Indeed, when azidothymidine (AZT), the first treatment for HIV, came along in the late 1980s, Gupta says the debate over the effectiveness drug divided his friends “almost like Brexit.”

“Suddenly my friends were in one camp or the other,” he adds. “Tragically, it didn’t seem to matter because both people died, with and without.”

In 1995, Gupta went to get a test after his then partner, who had just met, asked about his status.

He says that, following his diagnosis, all his friends “shared my feeling that I was going to die.”

Sunil Gupta's "Ecstatic Antibodies" book with Tessa Boffin. Gupta told PinkNews his story for World AIDS Day

Sunil Gupta and Tessa Boffin’s book Ecstatic Antibodies. (Courtesy of Sunil Gupta/Rivers Oram Press)

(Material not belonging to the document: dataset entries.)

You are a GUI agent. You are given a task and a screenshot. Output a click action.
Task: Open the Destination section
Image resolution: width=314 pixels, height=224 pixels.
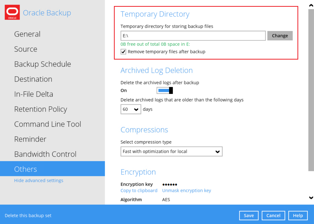pos(33,79)
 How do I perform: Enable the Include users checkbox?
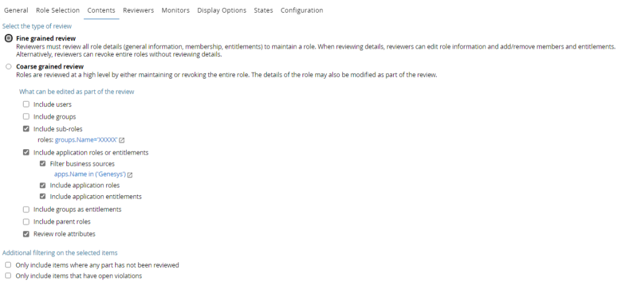(x=26, y=105)
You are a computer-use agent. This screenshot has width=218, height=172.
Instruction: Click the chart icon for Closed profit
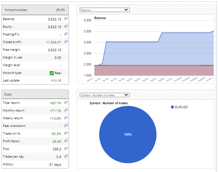[x=66, y=42]
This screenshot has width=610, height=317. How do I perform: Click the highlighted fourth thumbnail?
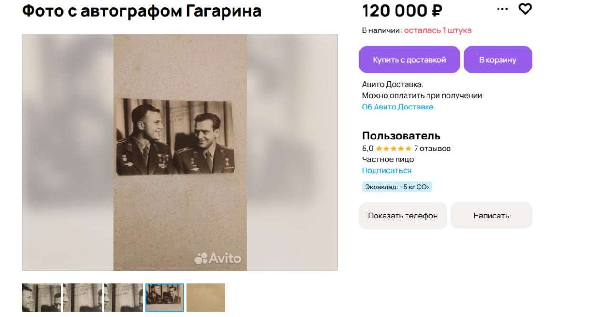[164, 297]
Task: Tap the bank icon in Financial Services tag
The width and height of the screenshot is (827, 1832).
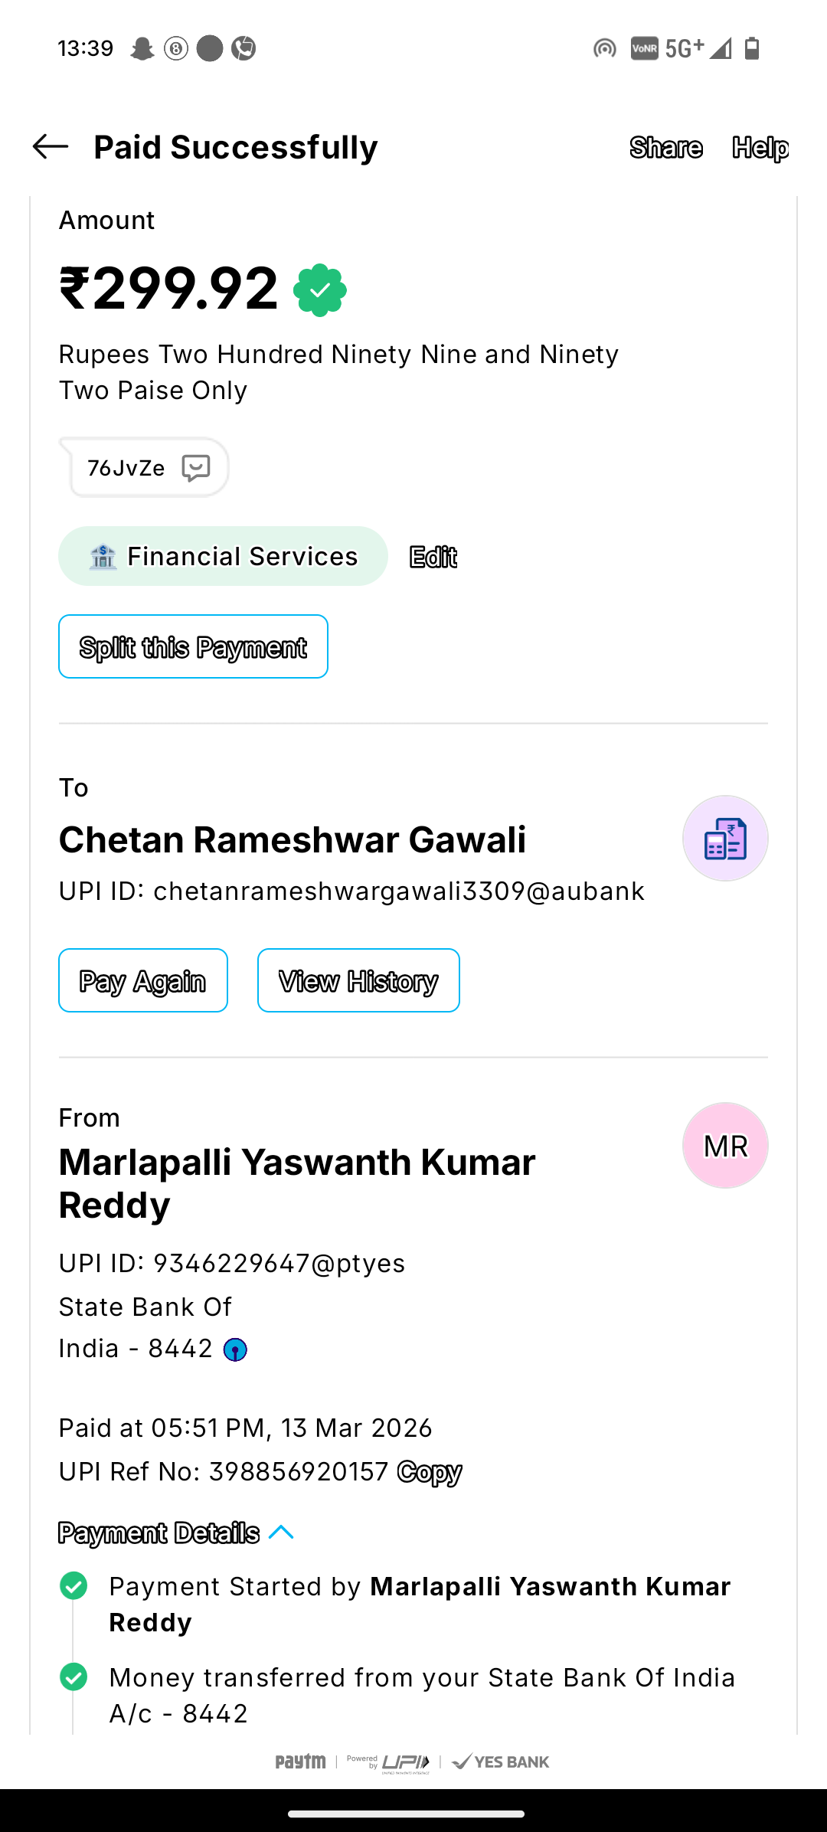Action: click(x=103, y=557)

He laughs. “Then it got embarrassing because I realised after a few days that I’m not going to die, like not so instantly. Because I was actually quite well.”

Gupta was prescribed various antiretroviral medicines at St Thomas’ Hospital and at first continued life much as before.

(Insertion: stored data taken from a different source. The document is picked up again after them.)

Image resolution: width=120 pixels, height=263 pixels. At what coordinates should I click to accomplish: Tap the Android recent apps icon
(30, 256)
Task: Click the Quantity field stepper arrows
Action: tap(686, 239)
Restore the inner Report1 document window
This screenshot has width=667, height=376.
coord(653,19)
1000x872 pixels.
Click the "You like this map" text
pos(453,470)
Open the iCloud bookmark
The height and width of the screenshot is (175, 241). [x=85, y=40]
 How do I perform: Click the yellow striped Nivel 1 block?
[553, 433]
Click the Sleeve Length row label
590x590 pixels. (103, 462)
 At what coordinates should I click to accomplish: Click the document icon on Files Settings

Sunil Gupta on falling ill after his HIV diagnosis

But, in 1999, a few years after his diagnosis, Gupta fell ill and his changing body made him feel “very unattractive.”

He developed lipohypertrophy, caused by the antiretroviral drugs he was taking, which resulted in a fat build-up on his stomach.

“I was virtually signing on and living in a council flat. It got really, pretty as low as you can get.”

—Sunil Gupta

“I just stopped everything and let it all go,” he says. “I had a long-ish period of self-induced isolation.”

Gupta stopped going to the gym and meeting up with friends. His work life, too, “slid down hill” because he wasn’t doing anything.

“I was virtually signing on and living in a council flat,” he says. “It got really, pretty as low as you can get.”

Gradually, Gupta managed to get back on his feet. He got a dog, which he says “saved” him, and joined a mentoring scheme at Terrence Higgins Trust.

In 2000, he won a three-year scholarship, which he used to return to India and create whole exhibition called Love and Light, documenting HIV in the country in 2004.

The "Love and Light" exhibition by Sunil Gupta. Gupta tells PinkNews about living through the HIV/AIDS crisis for World AIDS Day

Sunil Gupta’s Love and Light exhibition in India in 2004. (Courtesy of Sunil Gupta)

“I was very enthused by it,” he says of the project. “It kind of woke up me up…it also saved my bacon because it gave me a subject to really get involved with.”

In 2009, he went to an AIDS meeting in Delhi, where he met his now husband Charan Singh, who was a social worker.

Now, settled in the UK, Gupta, who is on an improved combination of HIV treatment, is enjoying a new lease of life (except for having to pay off the debt he never thought he’d live to deal with).

Today, numerous studies have underpinned the Undetectable = Untransmittable or “U=U” campaign—if a person with HIV is on effective treatment, so that they have an undetectable viral load, the virus cannot be transmitted to another individual.

“I’m 65 and it’s like I’m feeling like I’m back at 40, and things are happening again…I’ve had to rethink my life and restart,” he says, smiling. “I don’t think it’s going to kill me. Something else will.”